Compilation album by Botch
- Released: 1997
- Recorded: Litho and Uptone Studios
- Genre: Mathcore
- Length: 26:20
- Label: Excursion
- Producer: Jake Snider, Wesley Mark

Botch chronology
| The John Birch Conspiracy Theory (1996) | The Unifying Themes of Sex, Death and Religion (1997) | American Nervoso (1998) |

Alternative cover
- Excursion's 2002 reissue cover. The artwork for Hydra Head's 2006 reissue features the same image, but it's colored orange instead of blue.

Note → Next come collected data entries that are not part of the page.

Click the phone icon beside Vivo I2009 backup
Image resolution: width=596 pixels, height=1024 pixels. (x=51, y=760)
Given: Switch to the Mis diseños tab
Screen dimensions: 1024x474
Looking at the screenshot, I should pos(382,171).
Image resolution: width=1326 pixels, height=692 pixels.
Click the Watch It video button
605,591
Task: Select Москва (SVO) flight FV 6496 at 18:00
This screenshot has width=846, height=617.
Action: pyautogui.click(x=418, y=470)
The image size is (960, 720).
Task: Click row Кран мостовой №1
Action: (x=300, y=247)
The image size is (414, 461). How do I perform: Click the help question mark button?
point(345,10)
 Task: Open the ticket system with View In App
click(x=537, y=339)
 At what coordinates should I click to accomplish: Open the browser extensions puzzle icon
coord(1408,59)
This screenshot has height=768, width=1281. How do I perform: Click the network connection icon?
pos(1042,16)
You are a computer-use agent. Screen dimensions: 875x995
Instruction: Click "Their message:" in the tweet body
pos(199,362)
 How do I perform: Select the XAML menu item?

= The Unifying Themes of Sex, Death and Religion =

Compilation album by the American rock band Botch

The Unifying Themes of Sex, Death and Religion is a compilation album by the American rock band Botch. Originally released through Excursion Records in 1997, the album compiled Botch's first two EPs—The John Birch Conspiracy Theory and Faction—with the song "Closure" which was previously released on the various artists compilation I Can't Live Without It.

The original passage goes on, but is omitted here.